Stored data entries
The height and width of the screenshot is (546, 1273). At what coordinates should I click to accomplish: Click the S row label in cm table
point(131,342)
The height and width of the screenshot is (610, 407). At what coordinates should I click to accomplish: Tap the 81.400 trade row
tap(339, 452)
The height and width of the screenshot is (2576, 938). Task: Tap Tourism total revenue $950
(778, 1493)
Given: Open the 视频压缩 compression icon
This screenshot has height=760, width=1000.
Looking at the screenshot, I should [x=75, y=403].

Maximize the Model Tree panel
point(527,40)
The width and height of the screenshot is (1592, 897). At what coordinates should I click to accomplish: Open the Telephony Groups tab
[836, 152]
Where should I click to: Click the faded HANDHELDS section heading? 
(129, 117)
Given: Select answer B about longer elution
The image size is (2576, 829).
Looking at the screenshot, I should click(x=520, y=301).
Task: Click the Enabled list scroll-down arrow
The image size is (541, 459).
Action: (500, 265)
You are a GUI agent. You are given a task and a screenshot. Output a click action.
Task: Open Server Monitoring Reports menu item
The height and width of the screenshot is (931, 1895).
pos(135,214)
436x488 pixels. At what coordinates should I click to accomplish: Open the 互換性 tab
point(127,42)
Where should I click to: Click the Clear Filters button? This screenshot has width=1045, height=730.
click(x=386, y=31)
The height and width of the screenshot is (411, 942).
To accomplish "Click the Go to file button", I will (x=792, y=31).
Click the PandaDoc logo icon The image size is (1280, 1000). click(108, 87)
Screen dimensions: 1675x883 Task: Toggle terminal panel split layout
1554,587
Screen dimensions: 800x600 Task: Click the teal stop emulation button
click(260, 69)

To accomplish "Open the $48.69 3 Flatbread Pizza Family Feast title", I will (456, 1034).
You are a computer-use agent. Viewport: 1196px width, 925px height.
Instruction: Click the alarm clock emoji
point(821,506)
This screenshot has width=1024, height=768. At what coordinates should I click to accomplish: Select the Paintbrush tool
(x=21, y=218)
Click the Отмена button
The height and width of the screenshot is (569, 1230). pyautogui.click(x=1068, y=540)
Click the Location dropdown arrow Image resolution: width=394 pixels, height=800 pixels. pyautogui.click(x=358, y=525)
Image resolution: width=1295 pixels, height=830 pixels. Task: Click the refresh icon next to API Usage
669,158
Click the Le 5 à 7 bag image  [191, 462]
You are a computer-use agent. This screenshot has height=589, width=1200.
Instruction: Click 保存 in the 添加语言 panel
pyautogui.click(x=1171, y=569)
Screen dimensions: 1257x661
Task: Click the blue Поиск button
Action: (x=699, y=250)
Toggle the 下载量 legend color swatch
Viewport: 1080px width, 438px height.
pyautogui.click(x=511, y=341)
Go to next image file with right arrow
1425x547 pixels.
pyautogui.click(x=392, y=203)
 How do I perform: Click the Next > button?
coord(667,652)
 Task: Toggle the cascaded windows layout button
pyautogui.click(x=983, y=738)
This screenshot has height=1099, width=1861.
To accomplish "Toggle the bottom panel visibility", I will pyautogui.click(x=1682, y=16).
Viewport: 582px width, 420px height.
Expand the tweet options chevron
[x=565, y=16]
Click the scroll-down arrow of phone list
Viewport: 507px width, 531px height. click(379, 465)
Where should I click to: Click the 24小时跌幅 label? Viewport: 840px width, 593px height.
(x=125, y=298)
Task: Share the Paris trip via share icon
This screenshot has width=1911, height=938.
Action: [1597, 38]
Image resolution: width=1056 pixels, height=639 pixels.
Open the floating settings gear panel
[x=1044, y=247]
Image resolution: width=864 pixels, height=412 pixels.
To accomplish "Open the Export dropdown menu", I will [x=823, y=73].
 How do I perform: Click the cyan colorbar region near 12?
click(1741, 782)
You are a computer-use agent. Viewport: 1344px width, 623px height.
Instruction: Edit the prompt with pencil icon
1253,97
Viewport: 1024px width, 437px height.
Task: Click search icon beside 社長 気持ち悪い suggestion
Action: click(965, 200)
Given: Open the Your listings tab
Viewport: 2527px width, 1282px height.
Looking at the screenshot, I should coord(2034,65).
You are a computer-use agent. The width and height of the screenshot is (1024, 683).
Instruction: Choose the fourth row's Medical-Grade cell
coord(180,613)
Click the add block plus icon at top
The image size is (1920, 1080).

**Your assignment:** Only the lines from the one containing "Image resolution: width=1056" through the end of the data above are wanted, both ends included; restate them word for word.

**Output below:**
Image resolution: width=1056 pixels, height=639 pixels.
Open the floating settings gear panel
[x=1044, y=247]
Image resolution: width=864 pixels, height=412 pixels.
To accomplish "Open the Export dropdown menu", I will [x=823, y=73].
 How do I perform: Click the cyan colorbar region near 12?
click(1741, 782)
You are a computer-use agent. Viewport: 1344px width, 623px height.
Instruction: Edit the prompt with pencil icon
1253,97
Viewport: 1024px width, 437px height.
Task: Click search icon beside 社長 気持ち悪い suggestion
Action: click(965, 200)
Given: Open the Your listings tab
Viewport: 2527px width, 1282px height.
Looking at the screenshot, I should coord(2034,65).
You are a computer-use agent. The width and height of the screenshot is (1024, 683).
Instruction: Choose the fourth row's Medical-Grade cell
coord(180,613)
Click the add block plus icon at top
The image size is (1920, 1080).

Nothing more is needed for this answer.